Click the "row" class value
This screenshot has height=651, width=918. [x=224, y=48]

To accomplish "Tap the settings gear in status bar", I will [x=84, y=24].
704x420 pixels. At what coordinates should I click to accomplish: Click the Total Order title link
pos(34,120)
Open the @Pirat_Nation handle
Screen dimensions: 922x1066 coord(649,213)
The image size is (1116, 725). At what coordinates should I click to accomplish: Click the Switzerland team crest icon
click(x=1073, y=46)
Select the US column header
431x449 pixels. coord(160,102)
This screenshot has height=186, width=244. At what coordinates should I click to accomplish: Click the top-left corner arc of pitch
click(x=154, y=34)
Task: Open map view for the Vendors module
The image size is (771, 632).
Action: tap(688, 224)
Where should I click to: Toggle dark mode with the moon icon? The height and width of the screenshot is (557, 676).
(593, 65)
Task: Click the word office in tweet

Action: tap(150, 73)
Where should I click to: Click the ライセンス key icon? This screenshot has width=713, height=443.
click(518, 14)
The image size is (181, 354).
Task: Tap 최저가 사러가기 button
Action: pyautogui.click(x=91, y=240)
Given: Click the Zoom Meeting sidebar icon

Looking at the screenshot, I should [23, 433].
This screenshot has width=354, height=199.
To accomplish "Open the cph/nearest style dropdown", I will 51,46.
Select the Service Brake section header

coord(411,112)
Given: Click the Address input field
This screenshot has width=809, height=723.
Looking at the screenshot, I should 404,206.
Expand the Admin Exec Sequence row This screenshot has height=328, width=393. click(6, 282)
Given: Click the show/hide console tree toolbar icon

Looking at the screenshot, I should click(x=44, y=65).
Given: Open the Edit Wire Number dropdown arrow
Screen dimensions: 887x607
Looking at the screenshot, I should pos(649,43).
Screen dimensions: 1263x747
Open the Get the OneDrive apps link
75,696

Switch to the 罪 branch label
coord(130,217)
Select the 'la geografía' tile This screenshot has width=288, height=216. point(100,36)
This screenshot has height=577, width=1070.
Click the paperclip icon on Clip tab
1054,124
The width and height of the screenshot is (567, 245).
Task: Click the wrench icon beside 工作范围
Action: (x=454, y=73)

* * * * * * * * *

Write out exactly the lines above from the line with "Given: Click the Zoom Meeting sidebar icon" through the line with "Expand the Admin", both of them included, and leave out all other lines.

_Solution to the exercise_:
Given: Click the Zoom Meeting sidebar icon

Looking at the screenshot, I should [23, 433].
This screenshot has width=354, height=199.
To accomplish "Open the cph/nearest style dropdown", I will 51,46.
Select the Service Brake section header

coord(411,112)
Given: Click the Address input field
This screenshot has width=809, height=723.
Looking at the screenshot, I should 404,206.
Expand the Admin Exec Sequence row This screenshot has height=328, width=393. click(6, 282)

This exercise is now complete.